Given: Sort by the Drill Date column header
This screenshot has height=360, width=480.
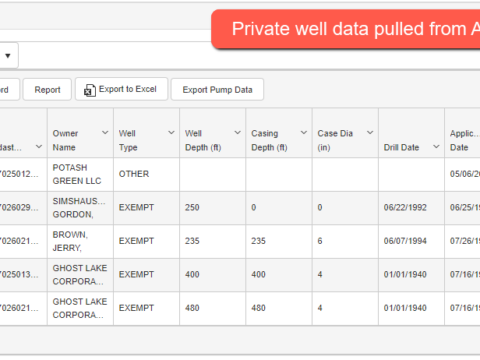Looking at the screenshot, I should (401, 147).
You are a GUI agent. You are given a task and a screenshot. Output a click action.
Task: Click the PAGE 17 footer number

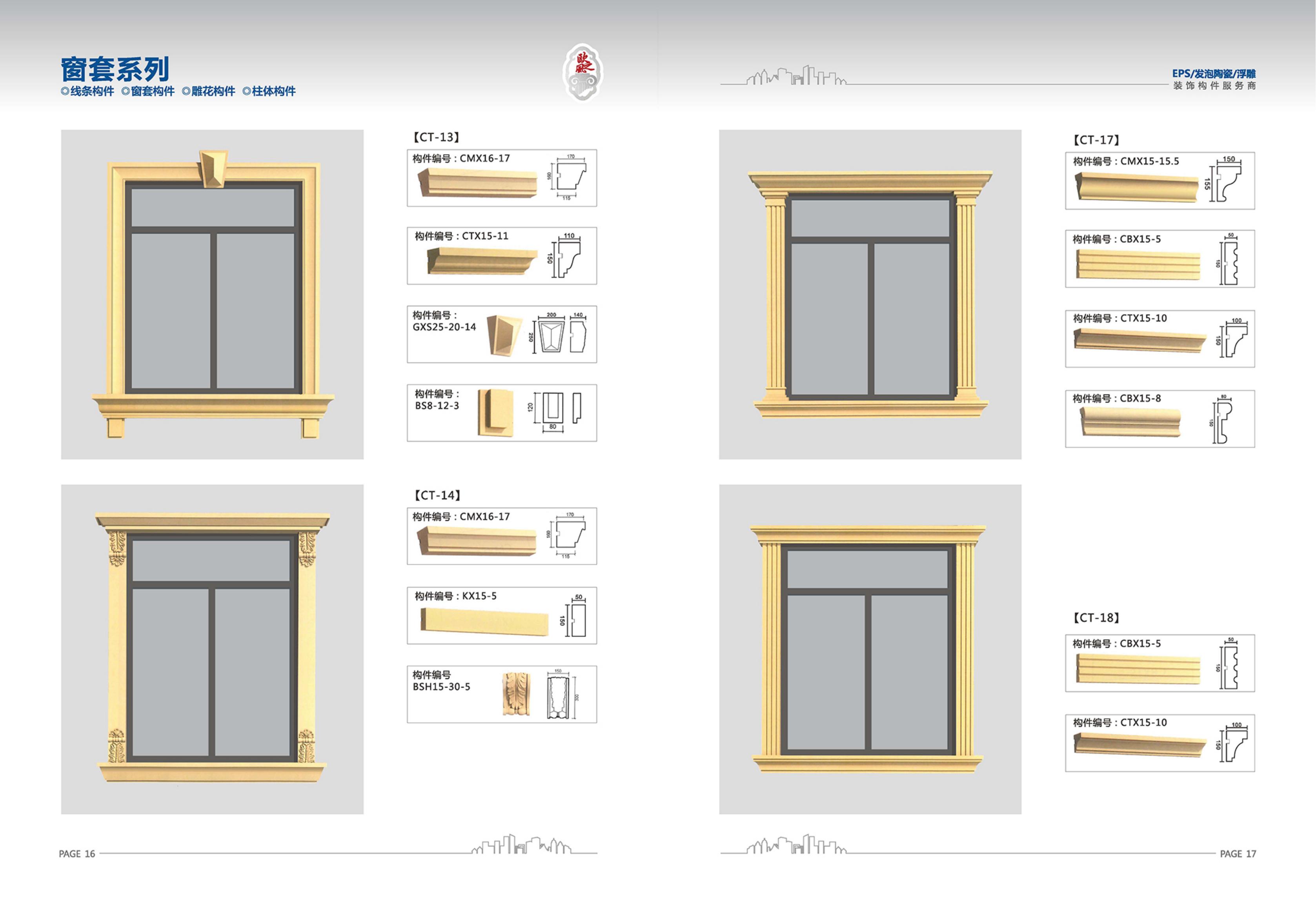click(x=1238, y=854)
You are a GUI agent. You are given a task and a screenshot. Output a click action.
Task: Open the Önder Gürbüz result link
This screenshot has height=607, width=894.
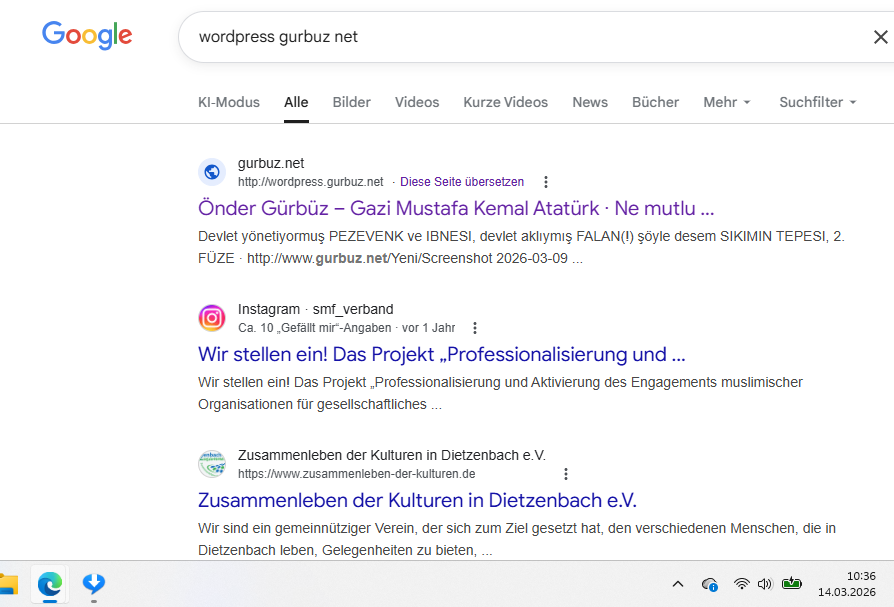pos(456,209)
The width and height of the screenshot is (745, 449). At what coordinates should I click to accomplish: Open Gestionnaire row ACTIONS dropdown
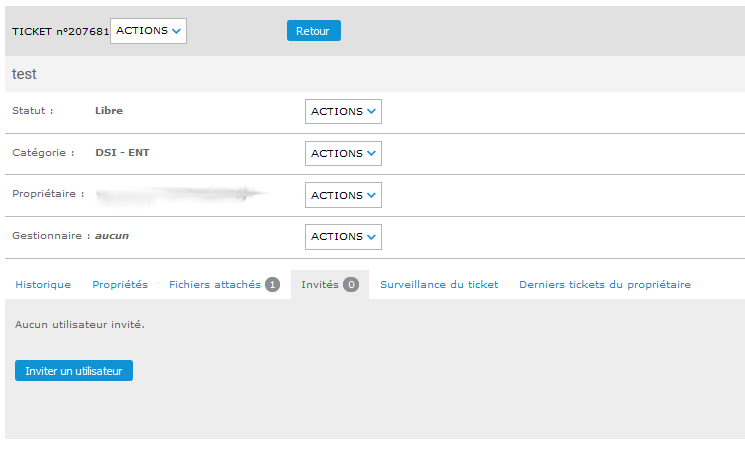click(343, 237)
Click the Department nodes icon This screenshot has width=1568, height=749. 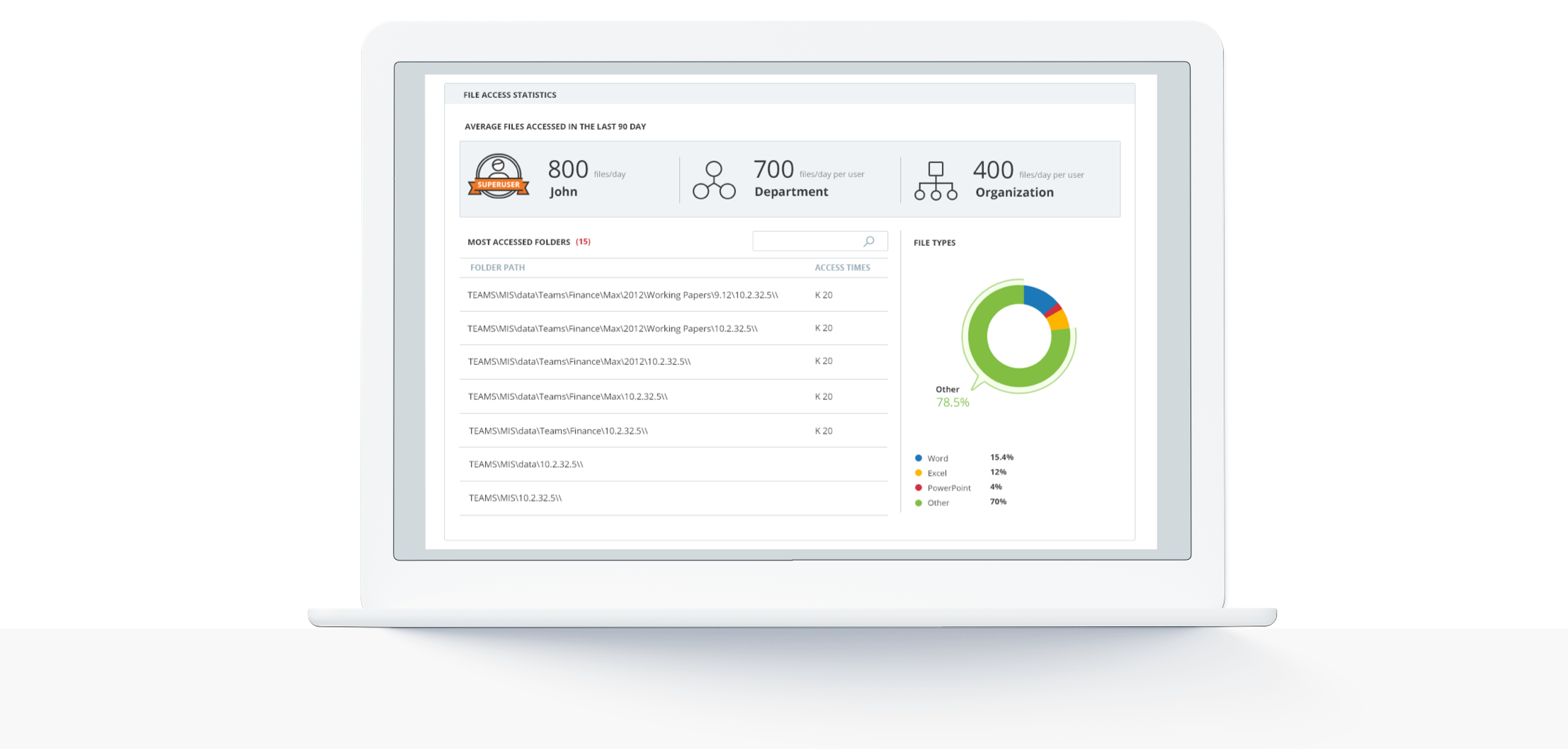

— ASSIGNMENT —
Apart from the pictures, set down all the entries above exactly.

— SOLUTION BELOW —
Given: Sort by the Drill Date column header
This screenshot has height=360, width=480.
Looking at the screenshot, I should (401, 147).
You are a GUI agent. You are given a task and a screenshot. Output a click action.
Task: Click the PAGE 17 footer number

click(x=1238, y=854)
You are a GUI agent. You are given a task and a screenshot. Output a click action.
Task: Open the Önder Gürbüz result link
This screenshot has height=607, width=894.
pos(456,209)
The width and height of the screenshot is (745, 449). At what coordinates should I click to accomplish: Open Gestionnaire row ACTIONS dropdown
click(343, 237)
Click the Department nodes icon This screenshot has width=1568, height=749. 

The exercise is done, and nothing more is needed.